Excerpt provided:
There are many signs that these changes are happening, including the large protests in the U.S. and Free Palestine banners where we never saw them before. And the puerile hysteria from Israel supporters over the New York Times daring to publish the photos of slain Palestinian children.
Joe Biden has two good reasons to try to staunch these politics, 2022 and 2024. Israel and Palestine are the graveyards of presidencies. Jimmy Carter thought he got only one term because he took on Israel (writes his Jewish liaison Stu Eizenstat). George H.W. Bush evidently had the same regret, for taking on settlements in 1991– and as Tom Friedman said, Republicans vowed never to be out-Israel’d again. Barack Obama spent eight years having to listen to Benjamin Netanyahu lecture him about Jerusalem. “You’re fed up with him? I have to deal with him every day,” he famously told the French president with a hot mic.
In public, though, Obama went along with Netanyahu’s lie that he wanted to create a Palestinian state. Now Obama hand Ben Rhodes confesses that he feels ashamed about that.
“We pretended to my shame at times in the Obama administration that he was interested in that. When I don’t think he was, ever.”
It was an important lie. World powers had come up with a plan 30 years ago to resolve the conflict by establishing two states, and Israel destroyed the plan; and American presidents and columnists too protected Israel from the fallout.
Now the consequences are inescapable, apartheid, and world opinion is moving toward new ideas, democracy and equal rights in the entire land (as even Carnegie says). A significant portion of the Democratic Party will come out for equality before long.
Tom Friedman is sloppy but he’s shrewd, and when he says the one state reality is going to “blow up” things in America, the darkness is meaningful.
Every phase of Israel’s existence has been marked by the violence of a settler colonial state unwanted by many of its subjects. Israel has had a dozen or so wars, and its visions of its future are not idealistic. Conflict is “the price we pay to be home. And it’s the price we’ll continue to pay if we have to,” Daniel Gordis says. So Israel brutalizes children merely for flying a Palestinian flag.

Material supplied:
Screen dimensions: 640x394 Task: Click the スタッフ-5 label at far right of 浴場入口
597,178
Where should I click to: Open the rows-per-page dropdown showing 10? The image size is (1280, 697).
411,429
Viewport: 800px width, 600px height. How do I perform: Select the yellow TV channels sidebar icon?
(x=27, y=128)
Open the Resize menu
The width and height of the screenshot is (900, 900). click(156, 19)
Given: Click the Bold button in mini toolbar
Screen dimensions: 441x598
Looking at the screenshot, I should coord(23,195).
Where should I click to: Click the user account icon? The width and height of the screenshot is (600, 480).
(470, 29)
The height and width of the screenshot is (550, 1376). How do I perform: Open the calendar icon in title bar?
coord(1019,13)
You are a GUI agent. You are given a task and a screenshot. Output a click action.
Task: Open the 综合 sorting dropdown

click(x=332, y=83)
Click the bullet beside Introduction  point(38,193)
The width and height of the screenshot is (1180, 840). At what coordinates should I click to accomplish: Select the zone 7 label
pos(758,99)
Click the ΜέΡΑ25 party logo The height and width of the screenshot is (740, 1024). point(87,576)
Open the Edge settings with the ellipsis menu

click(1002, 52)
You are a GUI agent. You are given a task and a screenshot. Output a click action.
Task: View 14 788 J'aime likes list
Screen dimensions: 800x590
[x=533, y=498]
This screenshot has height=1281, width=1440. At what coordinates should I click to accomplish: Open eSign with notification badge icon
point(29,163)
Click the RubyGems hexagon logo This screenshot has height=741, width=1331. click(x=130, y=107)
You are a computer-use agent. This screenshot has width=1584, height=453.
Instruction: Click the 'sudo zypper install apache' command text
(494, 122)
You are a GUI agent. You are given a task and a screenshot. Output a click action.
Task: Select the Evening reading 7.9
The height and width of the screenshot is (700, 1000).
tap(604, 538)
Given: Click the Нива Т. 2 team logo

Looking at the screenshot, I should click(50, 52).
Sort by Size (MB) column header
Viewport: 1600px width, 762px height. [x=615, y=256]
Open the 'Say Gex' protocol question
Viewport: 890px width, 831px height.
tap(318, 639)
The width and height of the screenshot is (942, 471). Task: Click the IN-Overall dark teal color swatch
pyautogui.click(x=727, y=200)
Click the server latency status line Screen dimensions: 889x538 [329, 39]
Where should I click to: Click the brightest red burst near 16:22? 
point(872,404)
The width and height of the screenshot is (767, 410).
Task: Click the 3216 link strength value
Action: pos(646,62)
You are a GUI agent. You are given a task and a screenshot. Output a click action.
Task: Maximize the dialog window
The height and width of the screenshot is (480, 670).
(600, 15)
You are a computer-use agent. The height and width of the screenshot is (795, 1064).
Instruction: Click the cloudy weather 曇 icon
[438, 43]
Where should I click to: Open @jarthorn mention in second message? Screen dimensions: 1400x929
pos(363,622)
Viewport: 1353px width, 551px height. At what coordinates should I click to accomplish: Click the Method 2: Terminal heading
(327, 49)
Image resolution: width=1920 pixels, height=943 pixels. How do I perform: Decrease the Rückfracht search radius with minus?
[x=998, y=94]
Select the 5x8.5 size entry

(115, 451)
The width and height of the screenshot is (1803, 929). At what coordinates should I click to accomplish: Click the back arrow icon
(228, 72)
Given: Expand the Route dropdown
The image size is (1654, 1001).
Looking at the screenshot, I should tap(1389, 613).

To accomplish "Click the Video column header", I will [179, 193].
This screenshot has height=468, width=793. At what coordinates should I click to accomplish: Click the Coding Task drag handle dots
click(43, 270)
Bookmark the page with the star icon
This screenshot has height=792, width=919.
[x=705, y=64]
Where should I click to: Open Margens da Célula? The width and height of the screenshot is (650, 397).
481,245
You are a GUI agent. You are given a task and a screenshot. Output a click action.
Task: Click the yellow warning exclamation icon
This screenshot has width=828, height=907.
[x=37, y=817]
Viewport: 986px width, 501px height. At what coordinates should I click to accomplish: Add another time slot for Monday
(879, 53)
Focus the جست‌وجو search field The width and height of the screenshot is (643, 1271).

Task set:
[A] From the excerpt on Israel and U.S. politics, reproduce the stretch from "It was an important" through "darkness is meaningful." word for word.
[B] In the excerpt on Israel and U.S. politics, who says he feels ashamed that the Obama administration pretended Netanyahu was interested in a Palestinian state?

Numbered responses:
[A]
It was an important lie. World powers had come up with a plan 30 years ago to resolve the conflict by establishing two states, and Israel destroyed the plan; and American presidents and columnists too protected Israel from the fallout.
Now the consequences are inescapable, apartheid, and world opinion is moving toward new ideas, democracy and equal rights in the entire land (as even Carnegie says). A significant portion of the Democratic Party will come out for equality before long.
Tom Friedman is sloppy but he’s shrewd, and when he says the one state reality is going to “blow up” things in America, the darkness is meaningful.

[B] Ben Rhodes